James Yannatos was born and educated in New York City, attending the High School of Music and Art and the Manhattan School of Music. Subsequent studies with Nadia Boulanger, Luigi Dallapiccola, Darius Milhaud, and Paul Hindemith in composition and William Steinberg and Leonard Bernstein in conducting took Yannatos to Yale University (B.M., M.M.), the University of Iowa (Ph.D.), Aspen, Tanglewood, and Paris.
He has been Music Director of the Harvard-Radcliffe Orchestra since 1964, and has led that group on tours to Europe, the former Soviet Union, and Asia. In addition to having been the co-director of the New England Composers Orchestra, he has appeared as guest conductor-composer at the Aspen, Banff, Tanglewood, Chautauqua, and Saratoga Festivals, with the Boston Pops, Winnipeg, Edmonton, Baltimore, and San Antonio Symphonies and Sverdlovsk, Leningrad, Cleveland and American Symphony Chamber Orchestras.
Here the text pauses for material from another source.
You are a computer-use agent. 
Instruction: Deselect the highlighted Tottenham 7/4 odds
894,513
Yannatos has received commissions for orchestral, vocal, and instrumental works which include Cycles (recorded by Collage), Tunes and Dances: A New England Overture (Phi Beta Kappa), Sounds of Desolation and Joy (Lucy Shelton), Concerto for Bass and Orchestra (Alea III and Edward Barker, Principal Bassist with the Boston Symphony Orchestra); Concerto for String Quartet and orchestra (Mendelssohn String Quartet, on C.D. by Albany Records); and Suite for solo horn (Erik Ruske, on C.D. by Albany Records). His most ambitious work, Trinity Mass (for soloists, chorus, and orchestra), was premiered in Boston and New York in 1986 (Jason Robards, narrator), and was aired on National Public Radio. His Symphony No. 3 for strings: Prisms, (on C.D. by Albany Records) and Symphony No. S: Son et Lumiere were premiered in the former USSR by the Lithuanian State Orchestra and the Leningrad Chamber Orchestra in 1990 and 1992.
His Piano Concerto was premiered in 1994 by the Florida West Coast Symphony with William Doppmann, piano (on C.D. by Albany Records). He conducted The Cleveland Chamber Orchestra in his Concerto for Bass and Orchestra in 1995, and the American Symphony Chamber Orchestra in his Symphony No. 3: Prisms in 1995.
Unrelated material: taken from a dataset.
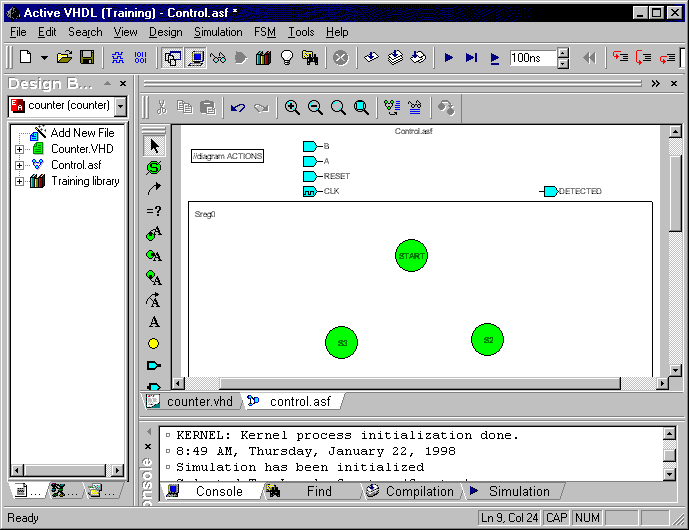Click the 100ns time input field
The height and width of the screenshot is (530, 689).
coord(531,58)
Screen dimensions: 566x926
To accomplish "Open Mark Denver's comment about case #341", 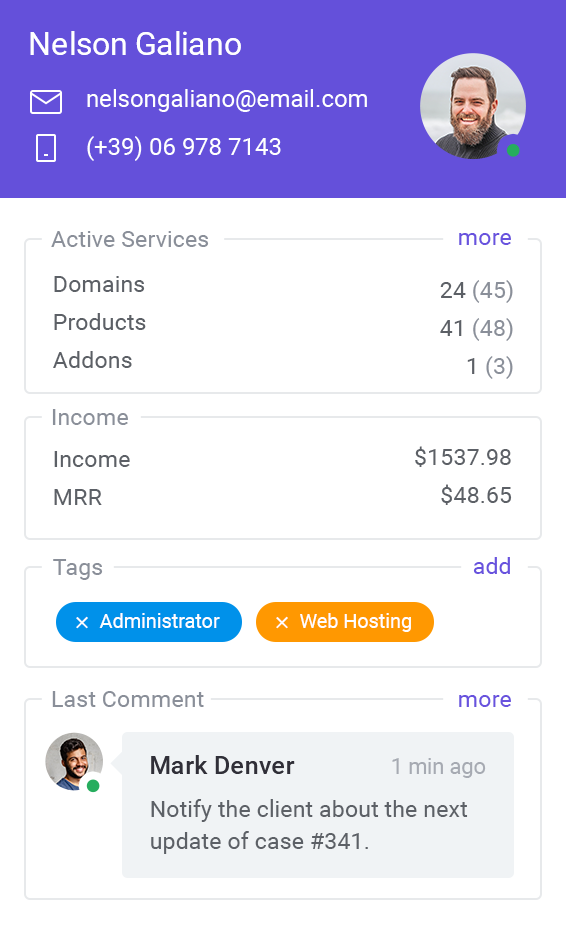I will click(318, 805).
Additional performances include his Symphony No. 4 (Tiananmen Square) performed in Prague, Czech Republic in 1992 (on C.D. by Albany Records); Duo for violin and piano performed at Kennedy Center in 1992; Piano Concerto in 1994 at Sanders Theatre; Haiku Cycle in Athens, Greece and Harvard University in 1995 and 1998; Onata Lux at Sanders Theatre and concerts in England in 1995 and New York in 1998; Piano Trio in 1995 and 1998 in Boston; Percussion Concerto in 1997 at New England Conservatory; and Symphony No. 5 (Son et Lumiere) in 1999 at Sanders Theatre; Symphonies Sacred and Secular in 2002 at Sanders Theatre, Harvard University.
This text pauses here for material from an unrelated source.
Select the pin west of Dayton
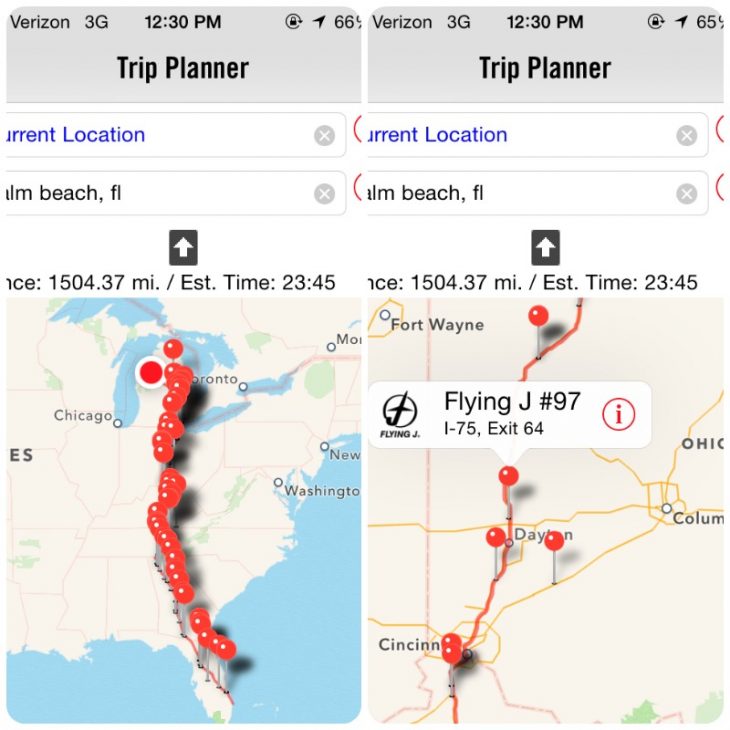Image resolution: width=730 pixels, height=730 pixels. 496,537
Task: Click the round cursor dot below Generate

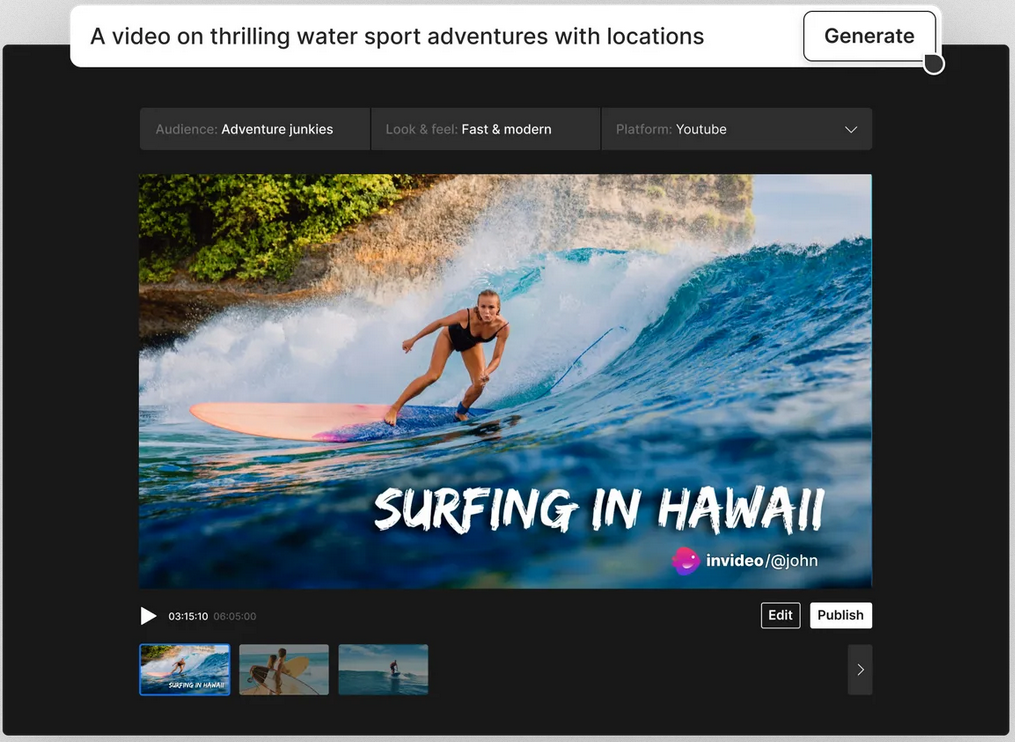Action: tap(933, 64)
Yannatos has published music for children including Amazing Grace (a choral drama), Harvard University in 1999; Cantata: Creation Sings its own Song, Boston University in 1999; and four volumes of Silly and Serious Songs, based on the words of children. He has also written music for television, including Nova's City of Coral, and Metromedia's Assassins Among Us and two operas.
He has received innumerable awards as a composer including the Artists Foundation Award of 1988 for his Trinity Mass, on C.D. by Albany Records.